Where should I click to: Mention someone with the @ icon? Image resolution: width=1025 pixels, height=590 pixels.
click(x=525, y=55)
--
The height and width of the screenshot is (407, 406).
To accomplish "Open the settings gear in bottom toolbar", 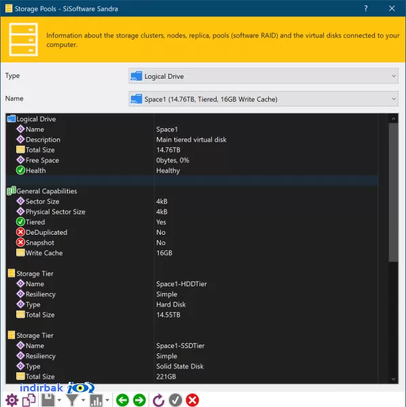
...
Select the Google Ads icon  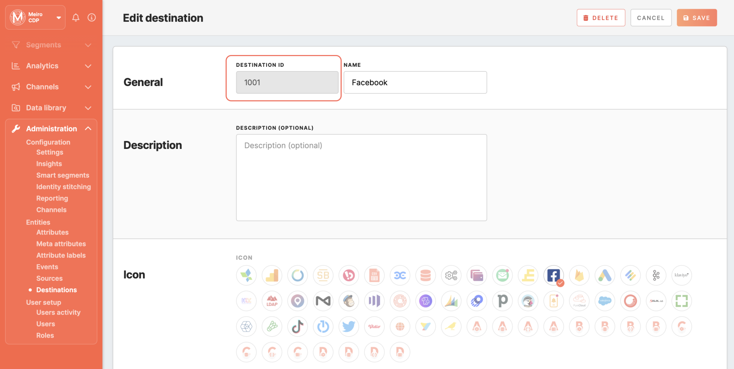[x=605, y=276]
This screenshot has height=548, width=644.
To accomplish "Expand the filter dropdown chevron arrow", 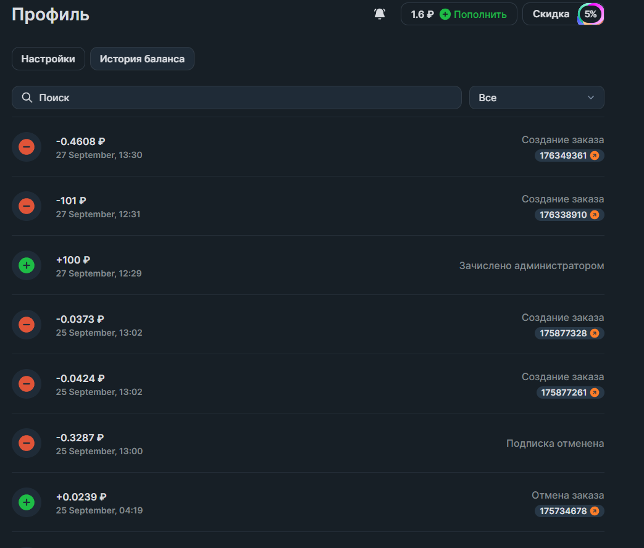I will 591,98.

-- EXERCISE BRIEF --
Scan the listing above, and wherever a line holds the word "screenshot", copy it.

-- SOLUTION TO THIS TASK --
The height and width of the screenshot is (407, 406).
This screenshot has height=548, width=644.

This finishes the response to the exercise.